Alango’s Voice Activity Detection (VAD) technology reliably detects human speech in an acoustic signal. The technology is based on a proprietary, high-resolution spectral noise estimation algorithm operating in real time. VAD’s sensitivity level is adjustable and ensures minimization of false positive detections in a presence of background noise and other non-speech sounds.
VAD consumes less than 2 MIPS of processor load, which means that a device with VAD implemented consumes very little power in standby mode. VAD runs on the first stage of the signal processing path and ensures that heavier signal processing tasks (e.g., acoustic echo cancellation, beamforming, noise suppression, and speech recognition) can remain “asleep” until voice is detected. When VAD detects voice activity, the system “wakes up” and full signal processing begins.
In portable, voice enabled devices, VAD enables always-on voice detection at low standby power by allowing MIPS-heavy signal processing to “sleep” until voice is detected.
In smart speaker applications, VAD enables the creation of battery-powered smart speakers. On average, common always-on smart speakers consume roughly 3 watts during standby. Implementing VAD in a smart speaker can allow for significant power savings during standby, allowing for the introduction of battery-powered always-on devices.
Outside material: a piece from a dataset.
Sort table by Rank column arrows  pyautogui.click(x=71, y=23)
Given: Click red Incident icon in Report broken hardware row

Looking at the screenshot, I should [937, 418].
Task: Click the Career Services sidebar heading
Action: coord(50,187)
In security system applications, VAD can be used to trigger the recording or transmission of audio/video feeds when voice is detected in a monitored area.
In headset and hearable applications, VAD enables always-on voice detection at low standby power by allowing MIPS-heavy signal processing to “sleep” until voice is detected.
Additionally, in hearable applications (such as smart earbuds), when used with an in-ear bone-conduction (motion) sensor, VAD can specifically detect user’s voice activity, distinguishing it from other signals recorded by the motion sensor such as user's jaw movements (e.g. chewing), user walking, running or tapping the device.
In smart appliance applications, VAD can be used to enable always-on, always ready for voice commands standby mode with low power consumption, leading to reduced user energy costs over time.
In automotive applications, VAD can be used to wake up a car when voice is detected, allowing the system to proceed to biometric signal processing. Used this way, VAD allows for always-on operation while ensuring that power-heavy processing is only done when voice is detected.
Although it can be used standalone, VAD can also be integrated with Alango Voice Enhancement Package (VEP) or Voice Communication Package (VCP) for a complete preprocessing solution.
Voice Activity Detector (VAD) Block Diagram
Performance
- Small footprint and low-MIPS implementation (ex. < 2 MCPS on ARM M4)
- All sampling rates are supported (ex. 32/24/16/8/4/2 kHz)
- Can be applied to acoustic microphone and low-bandwidth vibration sensor signals
- Flexibly configurable settings including sensitivity to harmonicity and SNR
- Low-latency reaction (typically < 50ms)
Availability
- ARM cores (all types)
- CEVA TeakLite-III, TeakLite-4
- Synopsys ARC cores
- Cadence (Tensilica) HiFi 2, HiFi 3
- Qualcomm 512X
- Porting on other platforms can be performed quickly.